WHolcomb has asked for the wisdom of the Perl Monks concerning the following question:

I posted this a bit ago in the regex section, but being unfamiliar with the quoting standards I mangled it a bit. Here it is (hopefully) in readable form.

I am trying to write a regex to remove the comments from lines but I want for people to be able to use the comment character in their input if they comment it ala. perl/c/java backslash metaquoting. I would like a regex to use like s/$regex/$1/ to remove the comments.

As it is I have been using the following (squished a bit to save room):
$m = "\\"; # Meta $c = "\#"; # Comment print "Begin: $_\n"; split /\Q$c\E/; $string = $_ = $_[0]; # Because split puts the first non-blank line +in $_ for($i = 1; $i <= $#_; $i++) { $_ = $_[$i - 1]; (/((^|[^\Q$m\E])((\Q$m\E){2})*$)/) ? (last) : ($string .= "$c" . $_[ +$i]); } print " End: $string\n";
And that has caught every test case I have made up, like:
this is a line with a \# pound # and a comment
this is a \# line with three \#'\#'s # and a comment
this is a line \\\\ with shashes \\\\# and a comment
this is a line \\\\ with shashes \\\# and a pound # and a comment
#this line is only comment
\#this line begins with a pound
\\# This line begins with a slash
\# This line \# \\# has a pound at the beginning
Can anyone come up with a regex to do the same job?

Will

Replies are listed 'Best First'.
Re: quoting characters
by ahunter (Monk) on Apr 14, 2000 at 19:28 UTC
    Think I've got it...
    while ($_ = <STDIN>) { chomp; s/^((([^\#\\])|(\\.))*)\#.*$/$1/; print "$_\n"; }
    Seems to do the trick, assuming record delimiters in STDIN are correctly set. Basically, the regexp matches anything that isn't a comment or a quote character, *or* anything that's a quote character followed by anything. Because perl is greedy, this matches up to the first unquoted comment character, and we just substitute away anything after that...
    I think substituting out the quotes themselves requires another s/// statement, but it's fairly trivial ;-)
      That is exactly what I have been trying to come up with for the last week. I remembered seeing someone somewhere write a regex to match a C string and I knew that was what I needed, but I couldn't remember the form. Thanks.
Re: quoting characters
by turnstep (Parson) on Apr 14, 2000 at 19:56 UTC

    This seems to do the trick:

    s/(\\*)(#[^#\\]*)/length($1)?length($1)%2?"$1$2":$1:""/eg;

    And hear it is again, in a more readable form:

    s/(\\*)(#[^#\\]*)/ ## Matching anything before a pound sign, putting (back)slashes (or la +ck thereof) into $1. ## Also make sure that we do not grab any slashes and pounds after the + first pound { if (length($1)) { ## If we found some backslashes if (length($1)%2) ## If there are an odd number of backslashes print "$1$2"; ## Return all slashes and pound - this is not a true + comment } else { print $1; } ## Even number - return only the slashes } else { print ""; } ## Return nothing, this is a comment } /eg;

Re: quoting characters
by turnstep (Parson) on Apr 14, 2000 at 19:56 UTC

    After thinking about the problem some more, I realized that my solution would not handle another case, not represented by the examples in the original question, namely something as silly as:

    This code stops here # but comments continue \# with a fake extension +here
    A workaround is to make the regex into two expressions:
    s/(\\*)(#[^#\\]*)/length($1)?length($1)%2?"$1$2":$1:"TURNSTEP"/eg; s/TURNSTEP.*//;

    This makes sure that everything after a genuine comment is removed, period.

    Ideally, you'd use something shorter and not likely to be in the input, e.g. a control character or something, but then again, 'TURNSTEP' is not very likely either. (If it is, I'd like to see that code! ;)

> _RECORDS FOR THIS EXERCISE_
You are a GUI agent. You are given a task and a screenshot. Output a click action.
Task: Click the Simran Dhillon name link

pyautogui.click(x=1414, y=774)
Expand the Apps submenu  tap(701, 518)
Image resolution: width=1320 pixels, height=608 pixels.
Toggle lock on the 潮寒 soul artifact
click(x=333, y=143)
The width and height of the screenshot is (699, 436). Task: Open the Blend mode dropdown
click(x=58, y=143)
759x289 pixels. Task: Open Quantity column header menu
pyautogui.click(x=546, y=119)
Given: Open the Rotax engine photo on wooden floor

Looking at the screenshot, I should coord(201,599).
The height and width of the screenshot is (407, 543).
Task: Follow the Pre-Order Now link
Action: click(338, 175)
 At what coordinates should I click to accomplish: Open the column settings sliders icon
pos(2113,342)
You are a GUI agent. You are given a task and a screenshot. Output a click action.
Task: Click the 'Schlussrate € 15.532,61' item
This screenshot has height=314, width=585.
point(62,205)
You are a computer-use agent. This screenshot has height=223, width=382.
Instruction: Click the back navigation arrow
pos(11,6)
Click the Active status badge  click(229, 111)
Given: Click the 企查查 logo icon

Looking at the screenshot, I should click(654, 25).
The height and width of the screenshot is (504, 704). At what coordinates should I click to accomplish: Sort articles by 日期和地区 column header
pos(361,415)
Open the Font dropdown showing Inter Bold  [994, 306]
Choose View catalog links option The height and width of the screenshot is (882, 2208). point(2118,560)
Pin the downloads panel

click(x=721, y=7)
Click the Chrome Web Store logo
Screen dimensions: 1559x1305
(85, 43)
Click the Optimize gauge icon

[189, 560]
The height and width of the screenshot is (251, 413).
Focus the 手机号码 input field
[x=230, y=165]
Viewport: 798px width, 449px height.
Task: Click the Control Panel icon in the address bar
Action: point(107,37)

> _EXERCISE INSTRUCTIONS_
1/ In the Perl Monks thread, what marker string does turnstep's two-expression workaround insert before deleting everything after it?
2/ Print the lines of the listing from the line with "759x289 pixels. Task: Open" to the line with "pos(2113,342)", without changing them.

> _WRITTEN RESPONSES_
1/ TURNSTEP

2/
759x289 pixels. Task: Open Quantity column header menu
pyautogui.click(x=546, y=119)
Given: Open the Rotax engine photo on wooden floor

Looking at the screenshot, I should coord(201,599).
The height and width of the screenshot is (407, 543).
Task: Follow the Pre-Order Now link
Action: click(338, 175)
 At what coordinates should I click to accomplish: Open the column settings sliders icon
pos(2113,342)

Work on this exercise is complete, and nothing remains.